# What to produce
For the listing below, state how many lines include "every". The number alone is the answer.

BEGIN Data for analysis

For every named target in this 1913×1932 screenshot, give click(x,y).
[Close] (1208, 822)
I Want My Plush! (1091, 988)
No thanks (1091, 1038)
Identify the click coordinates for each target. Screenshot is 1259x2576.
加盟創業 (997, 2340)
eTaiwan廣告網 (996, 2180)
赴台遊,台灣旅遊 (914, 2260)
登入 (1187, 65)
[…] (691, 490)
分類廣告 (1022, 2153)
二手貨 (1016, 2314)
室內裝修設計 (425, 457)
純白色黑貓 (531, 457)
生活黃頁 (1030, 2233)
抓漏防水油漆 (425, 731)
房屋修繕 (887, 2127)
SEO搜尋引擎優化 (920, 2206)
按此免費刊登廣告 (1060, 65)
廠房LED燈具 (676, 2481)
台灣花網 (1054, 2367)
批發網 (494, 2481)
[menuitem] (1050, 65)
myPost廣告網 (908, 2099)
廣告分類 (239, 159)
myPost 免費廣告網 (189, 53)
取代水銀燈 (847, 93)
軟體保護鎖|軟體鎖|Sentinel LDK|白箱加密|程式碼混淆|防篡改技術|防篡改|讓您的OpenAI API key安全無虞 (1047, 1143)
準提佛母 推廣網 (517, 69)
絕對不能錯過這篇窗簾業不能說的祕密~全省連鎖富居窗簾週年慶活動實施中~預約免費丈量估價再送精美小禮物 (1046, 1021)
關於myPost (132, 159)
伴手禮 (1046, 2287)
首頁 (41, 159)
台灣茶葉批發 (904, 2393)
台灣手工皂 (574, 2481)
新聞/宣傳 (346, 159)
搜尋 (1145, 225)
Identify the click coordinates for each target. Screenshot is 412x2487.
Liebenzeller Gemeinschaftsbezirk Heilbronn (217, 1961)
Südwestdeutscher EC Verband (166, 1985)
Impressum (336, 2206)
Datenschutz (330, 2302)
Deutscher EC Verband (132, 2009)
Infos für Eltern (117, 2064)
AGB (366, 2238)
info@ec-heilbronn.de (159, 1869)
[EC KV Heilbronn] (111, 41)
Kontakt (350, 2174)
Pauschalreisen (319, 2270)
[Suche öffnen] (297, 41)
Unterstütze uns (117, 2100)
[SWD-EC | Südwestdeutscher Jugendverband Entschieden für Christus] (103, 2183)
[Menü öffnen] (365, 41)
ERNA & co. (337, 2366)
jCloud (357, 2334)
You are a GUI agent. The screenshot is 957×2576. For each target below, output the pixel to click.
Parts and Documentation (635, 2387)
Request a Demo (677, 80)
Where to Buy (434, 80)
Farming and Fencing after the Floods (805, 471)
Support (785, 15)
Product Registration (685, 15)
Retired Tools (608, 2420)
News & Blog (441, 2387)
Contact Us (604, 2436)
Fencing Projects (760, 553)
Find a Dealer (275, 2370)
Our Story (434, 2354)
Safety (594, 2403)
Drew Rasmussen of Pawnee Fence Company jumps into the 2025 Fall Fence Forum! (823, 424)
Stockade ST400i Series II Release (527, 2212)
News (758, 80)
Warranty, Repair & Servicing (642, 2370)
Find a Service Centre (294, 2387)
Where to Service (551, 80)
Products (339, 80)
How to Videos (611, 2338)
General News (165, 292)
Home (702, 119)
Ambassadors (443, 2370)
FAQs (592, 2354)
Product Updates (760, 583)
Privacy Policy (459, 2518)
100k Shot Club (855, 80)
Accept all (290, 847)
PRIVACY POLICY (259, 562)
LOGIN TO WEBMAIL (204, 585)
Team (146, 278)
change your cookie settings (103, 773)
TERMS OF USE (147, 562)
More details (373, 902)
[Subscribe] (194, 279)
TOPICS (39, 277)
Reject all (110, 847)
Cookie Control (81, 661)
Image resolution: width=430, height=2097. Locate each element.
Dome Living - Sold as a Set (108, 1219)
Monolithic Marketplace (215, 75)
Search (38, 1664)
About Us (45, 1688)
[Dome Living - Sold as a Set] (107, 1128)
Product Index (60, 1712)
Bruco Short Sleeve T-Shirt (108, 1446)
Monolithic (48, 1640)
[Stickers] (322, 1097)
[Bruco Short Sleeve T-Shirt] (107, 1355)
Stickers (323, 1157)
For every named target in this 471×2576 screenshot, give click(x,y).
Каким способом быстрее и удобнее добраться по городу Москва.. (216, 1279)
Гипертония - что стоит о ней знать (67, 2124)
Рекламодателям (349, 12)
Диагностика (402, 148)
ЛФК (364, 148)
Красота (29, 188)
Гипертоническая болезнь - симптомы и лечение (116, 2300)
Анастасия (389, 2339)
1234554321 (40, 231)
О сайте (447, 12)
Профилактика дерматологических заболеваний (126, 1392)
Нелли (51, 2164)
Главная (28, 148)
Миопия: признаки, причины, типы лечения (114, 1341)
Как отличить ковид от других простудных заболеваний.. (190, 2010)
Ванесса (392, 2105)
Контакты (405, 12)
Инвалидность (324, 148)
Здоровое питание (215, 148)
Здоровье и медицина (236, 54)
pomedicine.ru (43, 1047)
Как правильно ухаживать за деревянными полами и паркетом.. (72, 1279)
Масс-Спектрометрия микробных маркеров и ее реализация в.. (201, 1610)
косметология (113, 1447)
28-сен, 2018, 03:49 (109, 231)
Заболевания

END Data for analysis

# Task response
2